Document excerpt.
Will I be ordering a veg box from now on? No, 'fraid not. I still prefer to go to the shops and see what's looking good rather than have a pre-selected box imposed on me and still reckon it's cheaper to buy fruit and veg direct. But if I was veggie, had kids at home and/or was working (as in going out to work rather than working from home) then I might. Which I suppose is a result for Abel & Cole.

Friday 26 December 2008

Turkey leftovers

There is a large half-eaten turkey sitting in the shower. Why? Because it won't fit in the fridge, the kitchen is too warm and anywhere else my daughter's visiting cat would get at it. (It has already half-demolished our landlord's pot plant - the cat, not the turkey, obviously) The health police would of course be appalled but we didn't finish eating till 10 o'clock last night so there was nothing else to be done.

Today will be devoted to ensuring it doesn't go to waste or that we don't get driven mad by endless turkey meals. My usual strategy is to have it cold for lunch on Boxing day (By far the best meal of Christmas IMO) then to prepare little parcels of white and brown meat for other uses and make stock with the carcass.

My youngest son particularly likes the brown meat fried up till crispy with the leftover turkey gravy so that takes care of some of that. I usually make a rich turkey and mushroom lasagne or a korma like the chicken one I cooked on You and Yours the other day but if I can find some tarragon I may try and make the splendid jellied terrine in the book which comes from a food writer friend of mine, Andrea Leeman.

Data supplied.
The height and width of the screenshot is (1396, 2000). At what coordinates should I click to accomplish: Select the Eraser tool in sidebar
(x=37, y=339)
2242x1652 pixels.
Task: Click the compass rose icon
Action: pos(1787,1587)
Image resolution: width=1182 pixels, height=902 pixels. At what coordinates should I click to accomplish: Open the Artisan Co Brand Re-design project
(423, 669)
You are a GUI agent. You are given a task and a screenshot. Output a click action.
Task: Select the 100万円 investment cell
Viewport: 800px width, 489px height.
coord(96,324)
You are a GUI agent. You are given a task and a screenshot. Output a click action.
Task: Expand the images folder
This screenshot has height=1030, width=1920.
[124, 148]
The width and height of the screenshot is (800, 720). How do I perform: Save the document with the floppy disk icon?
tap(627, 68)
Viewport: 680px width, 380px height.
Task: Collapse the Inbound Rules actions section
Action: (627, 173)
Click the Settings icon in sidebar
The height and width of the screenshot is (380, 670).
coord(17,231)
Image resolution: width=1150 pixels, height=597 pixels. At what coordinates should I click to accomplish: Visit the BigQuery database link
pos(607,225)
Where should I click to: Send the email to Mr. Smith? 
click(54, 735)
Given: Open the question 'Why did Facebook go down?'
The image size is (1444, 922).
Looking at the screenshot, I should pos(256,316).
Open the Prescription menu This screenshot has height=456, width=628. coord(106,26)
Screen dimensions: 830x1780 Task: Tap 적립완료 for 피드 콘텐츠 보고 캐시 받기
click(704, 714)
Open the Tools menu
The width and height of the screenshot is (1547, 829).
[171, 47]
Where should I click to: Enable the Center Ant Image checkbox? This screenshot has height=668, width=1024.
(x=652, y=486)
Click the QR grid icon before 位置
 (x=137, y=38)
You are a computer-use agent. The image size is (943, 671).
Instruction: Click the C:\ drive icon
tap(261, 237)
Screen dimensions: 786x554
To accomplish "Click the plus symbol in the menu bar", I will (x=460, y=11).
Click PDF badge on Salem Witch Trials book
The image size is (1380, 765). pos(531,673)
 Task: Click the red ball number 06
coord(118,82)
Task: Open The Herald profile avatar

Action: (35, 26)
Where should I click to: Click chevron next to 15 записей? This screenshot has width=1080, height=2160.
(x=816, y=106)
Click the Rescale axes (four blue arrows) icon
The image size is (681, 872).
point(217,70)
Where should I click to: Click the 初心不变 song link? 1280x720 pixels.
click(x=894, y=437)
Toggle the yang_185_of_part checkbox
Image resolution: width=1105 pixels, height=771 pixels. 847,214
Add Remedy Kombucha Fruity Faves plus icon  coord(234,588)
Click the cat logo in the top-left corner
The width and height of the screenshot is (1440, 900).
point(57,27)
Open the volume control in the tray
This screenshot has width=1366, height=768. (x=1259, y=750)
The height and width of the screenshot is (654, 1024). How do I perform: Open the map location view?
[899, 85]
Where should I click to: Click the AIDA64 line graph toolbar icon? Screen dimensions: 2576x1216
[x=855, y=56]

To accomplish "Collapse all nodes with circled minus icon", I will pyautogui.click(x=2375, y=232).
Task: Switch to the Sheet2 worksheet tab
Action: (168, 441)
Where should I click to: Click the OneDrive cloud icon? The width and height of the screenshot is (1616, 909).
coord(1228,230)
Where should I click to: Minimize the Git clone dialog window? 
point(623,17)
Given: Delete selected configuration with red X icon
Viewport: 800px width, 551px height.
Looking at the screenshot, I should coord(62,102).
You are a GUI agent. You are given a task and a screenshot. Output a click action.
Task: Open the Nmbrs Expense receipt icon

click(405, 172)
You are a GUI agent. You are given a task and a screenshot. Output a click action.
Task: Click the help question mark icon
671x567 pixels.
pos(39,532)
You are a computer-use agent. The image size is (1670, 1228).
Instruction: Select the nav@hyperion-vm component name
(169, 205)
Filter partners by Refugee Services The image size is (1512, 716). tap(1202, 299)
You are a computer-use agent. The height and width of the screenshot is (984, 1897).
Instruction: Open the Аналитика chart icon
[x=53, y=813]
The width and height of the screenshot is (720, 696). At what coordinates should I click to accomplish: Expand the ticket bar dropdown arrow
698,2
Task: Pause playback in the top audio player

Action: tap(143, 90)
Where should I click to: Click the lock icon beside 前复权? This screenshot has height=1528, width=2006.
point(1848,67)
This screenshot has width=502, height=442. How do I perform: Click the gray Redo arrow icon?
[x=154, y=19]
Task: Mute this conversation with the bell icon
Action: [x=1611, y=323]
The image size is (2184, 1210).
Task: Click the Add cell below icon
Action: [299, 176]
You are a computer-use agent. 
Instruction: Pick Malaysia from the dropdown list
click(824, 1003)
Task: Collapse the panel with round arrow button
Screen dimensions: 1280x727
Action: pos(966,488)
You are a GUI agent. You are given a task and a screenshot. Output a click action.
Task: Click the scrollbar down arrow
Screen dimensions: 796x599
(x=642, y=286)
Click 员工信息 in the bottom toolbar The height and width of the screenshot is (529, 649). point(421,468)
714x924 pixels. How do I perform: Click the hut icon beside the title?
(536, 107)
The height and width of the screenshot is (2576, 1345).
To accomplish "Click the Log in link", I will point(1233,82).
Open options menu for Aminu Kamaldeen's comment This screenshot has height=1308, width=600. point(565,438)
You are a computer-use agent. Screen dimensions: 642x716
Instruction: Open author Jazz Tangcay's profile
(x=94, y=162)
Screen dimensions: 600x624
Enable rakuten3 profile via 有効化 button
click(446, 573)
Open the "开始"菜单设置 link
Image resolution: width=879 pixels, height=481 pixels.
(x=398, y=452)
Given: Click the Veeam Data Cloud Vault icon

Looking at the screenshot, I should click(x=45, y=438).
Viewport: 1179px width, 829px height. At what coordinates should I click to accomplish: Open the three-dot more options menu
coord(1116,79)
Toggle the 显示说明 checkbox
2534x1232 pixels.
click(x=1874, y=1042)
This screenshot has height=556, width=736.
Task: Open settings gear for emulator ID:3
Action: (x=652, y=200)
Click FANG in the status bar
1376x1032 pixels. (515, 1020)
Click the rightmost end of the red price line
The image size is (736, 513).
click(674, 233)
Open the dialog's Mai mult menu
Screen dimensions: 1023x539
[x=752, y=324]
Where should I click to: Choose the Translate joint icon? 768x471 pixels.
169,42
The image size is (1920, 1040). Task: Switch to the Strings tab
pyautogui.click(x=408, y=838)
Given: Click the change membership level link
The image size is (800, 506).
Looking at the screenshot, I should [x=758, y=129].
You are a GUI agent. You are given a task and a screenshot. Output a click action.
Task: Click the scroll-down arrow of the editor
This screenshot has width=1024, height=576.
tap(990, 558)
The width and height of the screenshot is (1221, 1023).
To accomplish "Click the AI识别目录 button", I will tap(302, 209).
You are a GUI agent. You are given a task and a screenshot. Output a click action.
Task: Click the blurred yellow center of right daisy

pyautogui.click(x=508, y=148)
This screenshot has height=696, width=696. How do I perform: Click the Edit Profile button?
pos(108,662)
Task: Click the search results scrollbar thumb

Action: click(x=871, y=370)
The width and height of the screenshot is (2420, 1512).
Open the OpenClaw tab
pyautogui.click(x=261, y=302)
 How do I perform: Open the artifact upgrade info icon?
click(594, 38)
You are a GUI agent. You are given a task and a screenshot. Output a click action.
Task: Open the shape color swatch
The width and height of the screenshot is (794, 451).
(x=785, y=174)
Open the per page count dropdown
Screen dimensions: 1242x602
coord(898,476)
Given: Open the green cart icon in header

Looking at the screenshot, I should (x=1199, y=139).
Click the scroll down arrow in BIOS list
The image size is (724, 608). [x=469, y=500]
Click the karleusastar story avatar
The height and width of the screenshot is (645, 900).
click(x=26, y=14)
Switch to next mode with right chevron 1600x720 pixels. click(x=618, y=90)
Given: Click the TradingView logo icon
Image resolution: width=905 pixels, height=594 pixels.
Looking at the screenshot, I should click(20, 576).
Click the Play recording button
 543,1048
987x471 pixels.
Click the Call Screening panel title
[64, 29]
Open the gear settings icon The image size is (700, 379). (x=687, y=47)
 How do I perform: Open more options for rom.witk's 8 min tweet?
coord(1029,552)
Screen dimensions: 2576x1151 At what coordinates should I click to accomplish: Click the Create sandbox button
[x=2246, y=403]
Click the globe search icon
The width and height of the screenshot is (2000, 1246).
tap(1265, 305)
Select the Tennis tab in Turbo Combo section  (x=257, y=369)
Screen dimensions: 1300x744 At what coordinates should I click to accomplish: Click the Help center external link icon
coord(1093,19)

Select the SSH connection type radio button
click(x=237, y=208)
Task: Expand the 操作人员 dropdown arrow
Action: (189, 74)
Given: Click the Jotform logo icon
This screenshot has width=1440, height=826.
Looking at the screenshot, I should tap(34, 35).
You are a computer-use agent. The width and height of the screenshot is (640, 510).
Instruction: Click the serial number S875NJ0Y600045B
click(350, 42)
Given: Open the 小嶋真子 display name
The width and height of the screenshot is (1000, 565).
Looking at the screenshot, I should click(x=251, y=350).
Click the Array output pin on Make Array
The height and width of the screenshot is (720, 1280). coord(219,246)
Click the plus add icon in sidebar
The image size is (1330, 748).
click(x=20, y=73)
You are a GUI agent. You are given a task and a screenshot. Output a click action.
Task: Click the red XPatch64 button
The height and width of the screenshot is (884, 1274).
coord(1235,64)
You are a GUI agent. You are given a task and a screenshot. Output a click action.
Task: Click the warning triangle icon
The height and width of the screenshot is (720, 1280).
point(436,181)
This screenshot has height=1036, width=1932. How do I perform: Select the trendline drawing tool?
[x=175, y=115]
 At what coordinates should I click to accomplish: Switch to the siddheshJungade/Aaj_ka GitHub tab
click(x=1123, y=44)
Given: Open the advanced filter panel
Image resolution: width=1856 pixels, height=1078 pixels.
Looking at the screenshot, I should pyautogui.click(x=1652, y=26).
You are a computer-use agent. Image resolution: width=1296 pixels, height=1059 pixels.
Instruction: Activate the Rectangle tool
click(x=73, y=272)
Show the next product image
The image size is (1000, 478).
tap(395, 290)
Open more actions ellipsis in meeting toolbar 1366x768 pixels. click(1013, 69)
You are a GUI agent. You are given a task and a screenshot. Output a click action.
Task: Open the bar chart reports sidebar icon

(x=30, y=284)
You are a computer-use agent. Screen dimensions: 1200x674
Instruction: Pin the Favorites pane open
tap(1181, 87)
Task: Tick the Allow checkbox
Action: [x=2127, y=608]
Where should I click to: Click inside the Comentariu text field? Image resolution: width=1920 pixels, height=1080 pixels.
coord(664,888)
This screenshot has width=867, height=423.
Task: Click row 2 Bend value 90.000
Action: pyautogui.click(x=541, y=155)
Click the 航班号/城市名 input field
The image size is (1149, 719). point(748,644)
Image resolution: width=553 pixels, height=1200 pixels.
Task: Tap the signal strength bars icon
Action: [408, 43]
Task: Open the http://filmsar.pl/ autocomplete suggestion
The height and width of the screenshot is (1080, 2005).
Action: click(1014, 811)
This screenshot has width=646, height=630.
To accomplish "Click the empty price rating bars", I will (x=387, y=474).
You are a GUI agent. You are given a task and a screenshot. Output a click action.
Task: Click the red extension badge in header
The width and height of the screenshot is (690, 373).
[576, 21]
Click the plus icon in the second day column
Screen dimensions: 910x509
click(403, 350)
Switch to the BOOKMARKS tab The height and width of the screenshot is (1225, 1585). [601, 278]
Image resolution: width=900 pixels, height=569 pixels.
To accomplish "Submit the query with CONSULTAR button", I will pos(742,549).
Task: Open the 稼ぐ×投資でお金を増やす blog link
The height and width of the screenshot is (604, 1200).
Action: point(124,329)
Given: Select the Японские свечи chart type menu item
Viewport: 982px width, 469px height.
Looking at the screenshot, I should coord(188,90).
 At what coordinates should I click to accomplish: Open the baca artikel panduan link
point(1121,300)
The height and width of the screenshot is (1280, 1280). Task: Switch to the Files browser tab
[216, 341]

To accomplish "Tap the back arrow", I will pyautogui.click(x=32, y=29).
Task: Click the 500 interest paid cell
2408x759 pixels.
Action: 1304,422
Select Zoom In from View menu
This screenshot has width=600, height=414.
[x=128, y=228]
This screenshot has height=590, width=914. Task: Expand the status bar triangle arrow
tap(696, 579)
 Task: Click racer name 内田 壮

Written instruction 1.
Duplicate everything in the records from the line containing "This screenshot has height=696, width=696." down to the line containing "coord(1029,552)", including both of those lines.
Written instruction 2.
Go on with the post about Christmas turkey leftovers, starting after its final sentence.
The text and the records bear no relation to one another.

Reply 1.
This screenshot has height=696, width=696. How do I perform: Click the Edit Profile button?
pos(108,662)
Task: Click the search results scrollbar thumb

Action: click(x=871, y=370)
The width and height of the screenshot is (2420, 1512).
Open the OpenClaw tab
pyautogui.click(x=261, y=302)
 How do I perform: Open the artifact upgrade info icon?
click(594, 38)
You are a GUI agent. You are given a task and a screenshot. Output a click action.
Task: Open the shape color swatch
The width and height of the screenshot is (794, 451).
(x=785, y=174)
Open the per page count dropdown
Screen dimensions: 1242x602
coord(898,476)
Given: Open the green cart icon in header

Looking at the screenshot, I should (x=1199, y=139).
Click the scroll down arrow in BIOS list
The image size is (724, 608). [x=469, y=500]
Click the karleusastar story avatar
The height and width of the screenshot is (645, 900).
click(x=26, y=14)
Switch to next mode with right chevron 1600x720 pixels. click(x=618, y=90)
Given: Click the TradingView logo icon
Image resolution: width=905 pixels, height=594 pixels.
Looking at the screenshot, I should click(20, 576).
Click the Play recording button
 543,1048
987x471 pixels.
Click the Call Screening panel title
[64, 29]
Open the gear settings icon The image size is (700, 379). (x=687, y=47)
 How do I perform: Open more options for rom.witk's 8 min tweet?
coord(1029,552)

Reply 2.
The stock makes terrific soup but is so rich it tends to overwhelm more delicate vegetables. I like it for a chestnut soup (I do have a few leftover chestnuts, happily) or a dark mushroom soup or risotto. It's good with lentils too.

Incidentally I managed - yet again - to buy a larger turkey than we needed, largely because the butcher had run out of smaller birds by the time I got round to ordering one. (Memo to self, order earlier next year). We usually stretch the turkey anyway by serving plenty of sausages as well as the stuffing so there really is no need for an outsize bird.

I did however manage NOT to buy a Christmas cake (my daughter made a chocolate one which has already been scoffed) or any dates, figs, nuts or excessive quantities of cheese or twice as many sprouts as we needed so the cost of Christmas is well down. And you know what? We didn't miss any of them.

How did your Christmas go? Any bright ideas for the leftovers?

Tuesday 23 December 2008

Don't panic!

With just over 24 hours to Christmas Day and even less till the shops close I have just two words to say to you. Don't panic!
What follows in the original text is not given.